Activists really started souring on Mr. Kasich in 2013 after he circumvented the Republican-controlled legislature to expand Medicaid under Obamacare, a stance the governor defended with a religious argument about helping the less fortunate.

“He went completely around the legislature, which is supposed to be the will of the people,” said Chris Littleton, former head of the Cincinnati Tea Party, who helped lead the effort that persuaded lawmakers to strip Medicaid expansion from Mr. Kasich’s budget proposals. “The average grass-roots activist in Ohio is not going to support Kasich. I don’t think that is a stretch to say.”

Mr. Littleton, who is no longer involved in politics, delivered a stern takedown of Mr. Kasich’s tenure this week in an online post. He urged Republican primary voters not to support Mr. Kasich in the make-or-break primary for the governor Tuesday.

“When looking at John Kasich, there are two distinct stories that can be told — one is that of an Obama-like policy agenda, and the other is the story of a man who has run Columbus with intimidation and threats rather than consensus and coalition-building,” he wrote.

Seeking a niche

Mr. Kasich, who spent 18 years in the U.S. House, including a half-dozen as chairman of the House Budget Committee, has struggled to find a niche in a race dominated by Mr. Trump, who has promised to blow up the status quo in Washington, and Mr. Cruz, who has touted the way he has gone toe to toe with members of both parties in defense of strict conservative principles.

Mr. Trump leads in the delegate count, followed by Mr. Cruz, Sen. Marco Rubio of Florida and then Mr. Kasich.
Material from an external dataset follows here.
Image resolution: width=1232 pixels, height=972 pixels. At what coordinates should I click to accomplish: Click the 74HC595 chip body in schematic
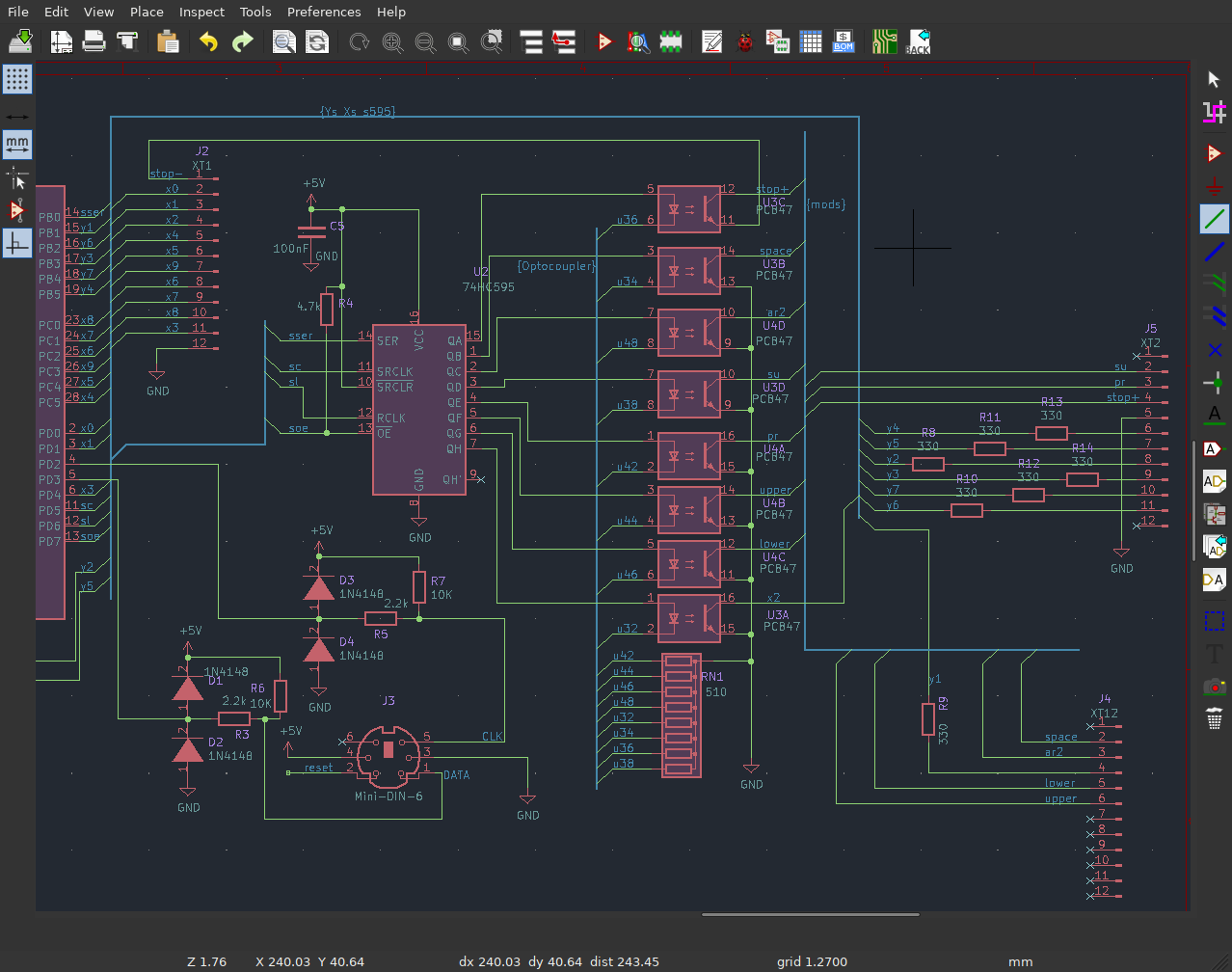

The 63-year-old governor received some good news this week after an NBC/Wall Street Journal poll showed him running a close third behind Mr. Cruz and Mr. Trump and a Fox News poll of likely Republican primary voters in Ohio that had him leading Mr. Trump by a 34 percent to 29 percent margin. Mr. Cruz came in at 19 percent and Mr. Rubio at 7 percent.

“We’re going to win Ohio. That’s not even a question for me,” Mr. Kasich said this week.

That sort of positive news in the presidential race has eluded Mr. Kasich, who has struggled to gain traction and attention in the raucous Republican primary battles.

Mr. Kasich ceded Iowa to his rivals to focus on the more moderate-minded electorate in New Hampshire, where he placed second behind Mr. Trump. From there, he shifted most of his attention to Michigan, where he hoped his Midwestern Rust Belt roots would play well, but he finished a disappointing third place behind Mr. Trump and Mr. Cruz.

Mr. Kasich has acknowledged that his window for winning the nomination before the Republican National Convention has all but closed and that his best bet is to win the party’s nod at a contested convention if no one else captures the 1,237 delegates needed to win the nomination outright.

Mr. Kasich has come under pressure to pull the plug on his campaign, though some also want him to continue because he represents the party’s best chance of blocking Mr. Trump from winning Ohio and its 66 delegates.

Others say Mr. Kasich is helping Mr. Trump by staying in the race because most of his backers otherwise would migrate to Mr. Cruz, who has emerged as a clear favorite of grass-roots activists, as evidenced by his seven wins in the race.

“If Kasich wins Ohio, he stays in the race and that is going to ensure that Trump is the nominee,” said Phil Burress, head of the Ohio-based Citizens for Community Values, a Christian group. “There is no way Kasich gets there.”

Mr. Burress is supporting Mr. Cruz and said the Texas Republican can beat Mr. Trump if Mr. Kasich and Mr. Rubio put aside their egos and drop out of the race.

“Maybe Trump has a bigger ego than Kasich, but maybe not,” Mr. Burress said. “His whole campaign is about ego. ‘Look at me, this is who I am, this is what I have done, now bow down to me.’ His ego is out of control. That is why he is in this race. It is the same with Rubio.

“Neither one wants Trump to win, but they are the reason Trump is winning,” he said.